Ensuite, la mondialisation des échanges, même si elle est globalement bénéfique ne profite pas nécessairement à tous. En général, ce sont surtout les catégories les plus défavorisées qui  sont les principales perdantes. Ainsi, les contrats d’exploitation de ressources naturelles défavorables aux Etats africains, l’éviction sans contrepartie des petits commerçants par de grandes chaînes de distribution et la destruction des écosystèmes naturels à travers l’exploitation des ressources minières qui s’y trouvent sont autant d’actes qui finissent par rendre l’émigration clandestine la dernière option de survie pour ces milliers d’Africains. De ce point de vue, les récents événements viennent rappeler aux institutions internationales impliquées dans la mondialisation l’ampleur de la tâche qu’il reste à faire pour qu’elle soit bénéfique pour tous ; notamment dans les pays en voie de développement.

Enfin, l’omission de l’impact humain dans les décisions de guerres prises par certains pays Européens ou Américains au cours des dernières années est également à la base de ce flux de migrations clandestines. En bombardant la Lybie ou en entretenant la guerre civile en Syrie, ces Etats ne laissent aucune alternative aux populations en dehors de l’émigration. En témoignent l’afflux massif de Libyens et de Syriens qui arrivent chaque jour sur l’île de Lampedusa. Il revient donc à l’Europe et aux Etats-Unis d’Amérique de prendre désormais en compte l’incidence des guerres sur les conditions de vie de populations avant toute action sur le terrain.

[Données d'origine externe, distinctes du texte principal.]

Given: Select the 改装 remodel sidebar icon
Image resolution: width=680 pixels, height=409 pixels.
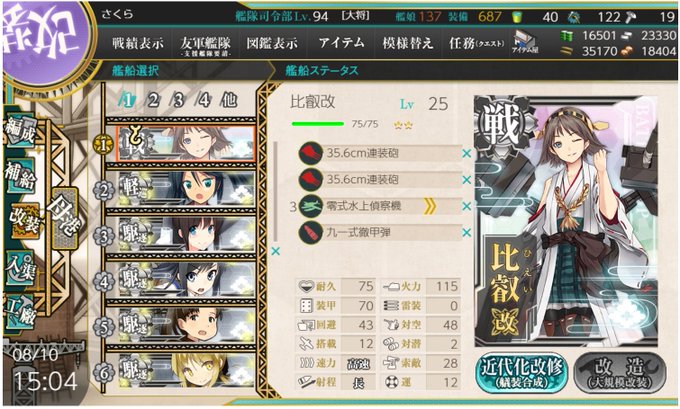Looking at the screenshot, I should click(25, 220).
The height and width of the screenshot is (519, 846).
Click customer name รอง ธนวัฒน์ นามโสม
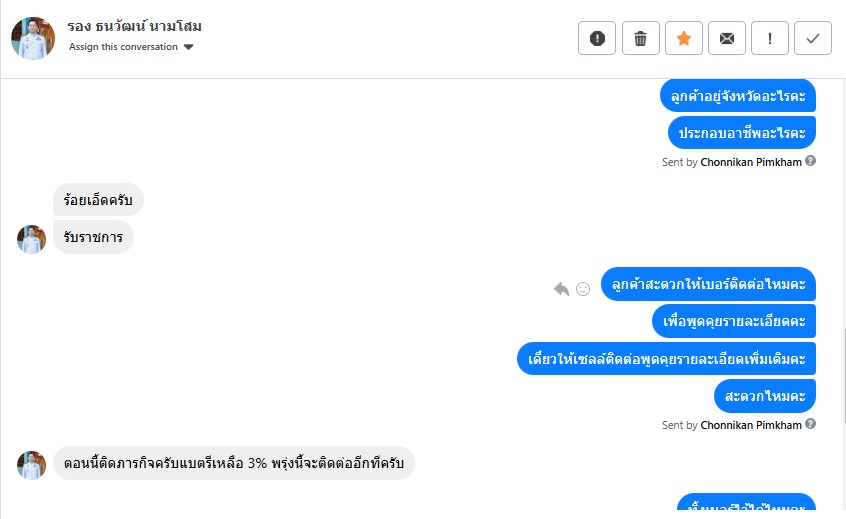(134, 26)
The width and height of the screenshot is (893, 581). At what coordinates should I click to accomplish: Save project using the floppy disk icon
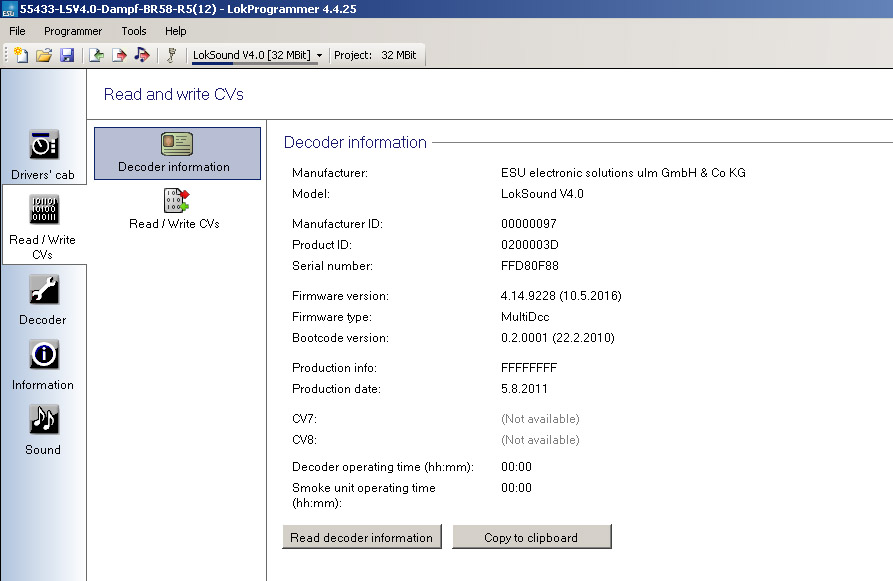click(66, 55)
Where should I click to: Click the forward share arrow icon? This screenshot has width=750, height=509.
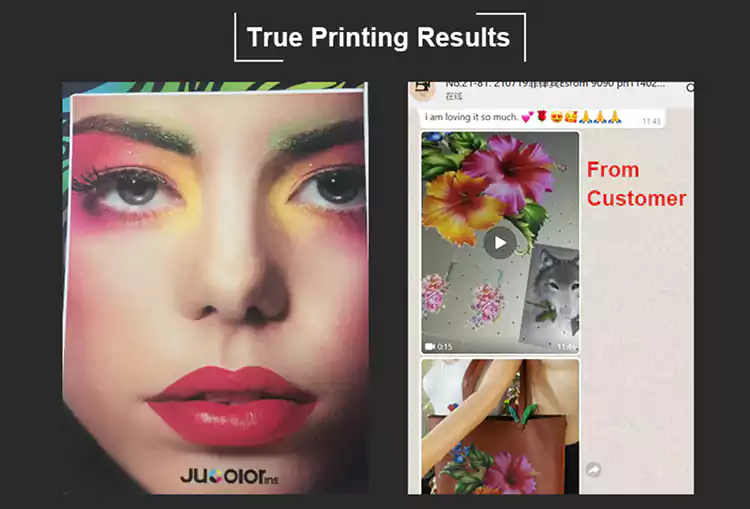click(x=594, y=470)
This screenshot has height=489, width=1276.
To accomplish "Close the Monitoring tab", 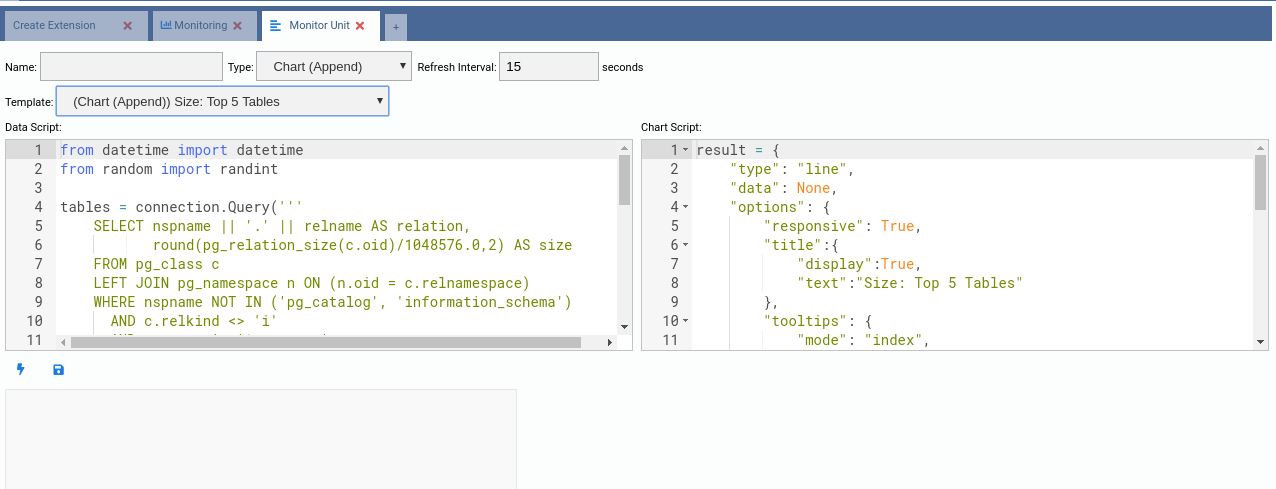I will (237, 26).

En définitive, le drame qui se déroule dans la méditerranée n’est que le prolongement de ce triste feuilleton qui met en scène les populations, frappées par le creusement des inégalités, face aux dangers de la navigation maritime. Face à ce drame, les Etats Africains, les Institutions internationales et les pays Européens ont chacune leur part de responsabilité. Quelles que soit les causes, seule la mise en place d’institutions politiques et économiques inclusives dans les pays d’origine peut endiguer l’expansion de ce phénomène qui n’honore personne.

Georges Vivien Houngbonon

 

 

 

 


[1] Il existe toutefois des accords de coopération économique qui visent à promouvoir le développement dans les pays d’origine. Cependant, ces accords restent très marginaux par rapport à l’ampleur des défis de développement dans les pays d’origine.

 

 

 

[2] Le rapport sur le développement de la Banque Mondiale en 2006 pointe aussi du doigt l’impact des inégalités sur les migrations.